Signatories include the Environmental Investigation Agency, Friends of the Earth Japan, Grassroots, Greenpeace, the Japan Tropical Forest Action Network, the Rainforest Action Network, the Sarawak Dayak Iban Association, SumOfUs, and Verité Southeast Asia.

Update 7/11/2019

The HCVRN released a statement in response to the EIA report, stating that it appreciated the report’s statements about the significant improvements in HCV assessments resulting from the HCVRN’s Assessor Licensing Scheme (ALS) quality assurance.

The network said it encouraged the EIA “to continue providing feedback that will help us, and others involved, improve our work”.

The HCVRN pointed out that, from 2015, the RSPO started requiring that HCV assessments for new oil palm plantings were carried out by HCVRN-licensed assessors.

Since November 2018, integrated High Conservation Value-High Carbon Stock Approach (HCV-HCSA) assessments led by HCVRN-licensed assessors are required by the RSPO to ensure that land clearing for oil palm plantations does not cause deforestation or damage any area required to protect or enhance HCV or HCS forests.

“The ALS is proving to be useful in not only ensuring that HCV and HCV-HCSA assessments are done correctly, but that more areas are protected from damage or destruction,” the HCVRN said.
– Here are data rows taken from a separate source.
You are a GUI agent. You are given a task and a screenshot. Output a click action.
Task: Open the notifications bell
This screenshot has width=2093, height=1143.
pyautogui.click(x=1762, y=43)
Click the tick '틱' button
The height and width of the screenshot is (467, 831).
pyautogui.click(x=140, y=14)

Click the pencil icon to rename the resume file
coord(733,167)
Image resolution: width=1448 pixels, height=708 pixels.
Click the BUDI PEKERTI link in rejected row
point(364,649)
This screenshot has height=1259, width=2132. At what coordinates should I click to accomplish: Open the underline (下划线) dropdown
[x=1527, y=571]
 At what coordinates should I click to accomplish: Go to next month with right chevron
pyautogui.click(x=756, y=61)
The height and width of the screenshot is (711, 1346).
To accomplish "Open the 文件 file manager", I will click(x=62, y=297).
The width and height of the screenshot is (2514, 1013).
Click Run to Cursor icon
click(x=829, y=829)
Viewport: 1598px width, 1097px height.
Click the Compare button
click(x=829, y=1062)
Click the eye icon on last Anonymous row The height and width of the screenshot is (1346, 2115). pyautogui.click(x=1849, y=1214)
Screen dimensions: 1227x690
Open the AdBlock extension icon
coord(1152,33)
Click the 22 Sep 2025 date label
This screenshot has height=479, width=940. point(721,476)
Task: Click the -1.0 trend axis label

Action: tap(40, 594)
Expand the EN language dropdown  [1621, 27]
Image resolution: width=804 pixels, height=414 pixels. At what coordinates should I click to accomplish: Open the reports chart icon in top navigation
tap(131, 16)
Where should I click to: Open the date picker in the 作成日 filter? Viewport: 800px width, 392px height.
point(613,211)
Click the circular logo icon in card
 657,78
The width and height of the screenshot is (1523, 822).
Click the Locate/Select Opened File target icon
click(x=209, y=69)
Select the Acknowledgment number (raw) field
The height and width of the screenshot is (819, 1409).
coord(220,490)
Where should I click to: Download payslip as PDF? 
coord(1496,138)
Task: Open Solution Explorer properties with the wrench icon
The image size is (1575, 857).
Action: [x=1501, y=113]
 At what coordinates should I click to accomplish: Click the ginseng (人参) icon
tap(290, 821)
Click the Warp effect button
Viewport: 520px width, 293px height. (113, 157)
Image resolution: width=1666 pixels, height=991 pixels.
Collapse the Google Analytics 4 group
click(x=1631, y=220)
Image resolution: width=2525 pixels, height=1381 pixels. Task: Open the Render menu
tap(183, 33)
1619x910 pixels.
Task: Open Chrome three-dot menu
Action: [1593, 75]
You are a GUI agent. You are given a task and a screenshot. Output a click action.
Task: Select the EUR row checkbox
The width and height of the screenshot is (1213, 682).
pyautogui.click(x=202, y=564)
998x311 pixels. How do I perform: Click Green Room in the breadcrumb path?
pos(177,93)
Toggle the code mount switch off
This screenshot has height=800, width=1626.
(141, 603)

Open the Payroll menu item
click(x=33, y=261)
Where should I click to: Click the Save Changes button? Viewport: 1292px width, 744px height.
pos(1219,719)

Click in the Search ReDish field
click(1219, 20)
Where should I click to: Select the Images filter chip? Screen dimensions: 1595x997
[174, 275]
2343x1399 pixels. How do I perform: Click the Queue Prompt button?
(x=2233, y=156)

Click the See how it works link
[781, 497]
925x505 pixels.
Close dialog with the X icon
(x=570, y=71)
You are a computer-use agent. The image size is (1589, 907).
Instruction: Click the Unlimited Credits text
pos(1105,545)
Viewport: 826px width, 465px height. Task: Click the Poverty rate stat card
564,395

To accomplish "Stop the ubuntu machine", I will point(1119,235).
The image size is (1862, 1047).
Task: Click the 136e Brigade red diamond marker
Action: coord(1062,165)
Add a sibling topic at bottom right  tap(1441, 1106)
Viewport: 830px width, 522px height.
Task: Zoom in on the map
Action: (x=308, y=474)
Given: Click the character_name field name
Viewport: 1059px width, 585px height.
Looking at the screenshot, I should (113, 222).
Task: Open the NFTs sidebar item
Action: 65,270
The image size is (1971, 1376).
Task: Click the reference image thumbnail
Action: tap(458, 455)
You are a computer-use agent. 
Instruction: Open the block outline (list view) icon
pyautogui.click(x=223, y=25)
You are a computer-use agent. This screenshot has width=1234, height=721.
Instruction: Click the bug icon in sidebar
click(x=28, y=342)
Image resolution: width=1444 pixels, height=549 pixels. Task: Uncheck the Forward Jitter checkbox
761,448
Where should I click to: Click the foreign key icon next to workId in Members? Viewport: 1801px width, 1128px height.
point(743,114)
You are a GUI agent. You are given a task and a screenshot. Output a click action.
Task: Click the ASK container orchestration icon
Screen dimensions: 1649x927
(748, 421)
“We agree that stakeholders should continue to work together to collectively strengthen assurance systems in the RSPO with clear and shared goals and processes, striving for innovation and learning. The HCVRN is willing to continue to provide support to RSPO’s new Assurance Standing Committee.”

The HCVRN says that, in the new EIA report, the terms ‘auditor’ and ‘HCVRN ALS assessor’ are used interchangeably and the responsibilities of the HCVRN and ASI are blurred.

“HCVRN does not have a direct role in monitoring the quality and performance of auditors, nor in pursuing related suspensions or sanctions,” the network states.

“It is important to clarify that HCVRN licensed assessors and auditors have different scopes of work within the RSPO system and their work occurs at different times in the certification process.”

HCVRN licensed assessors are contracted by oil palm growers to conduct HCV (or HCV-HCSA) assessments, the HCVRN points out. Auditors, meanwhile, are responsible for verifying whether oil palm growers comply with the RSPO Principles and Criteria.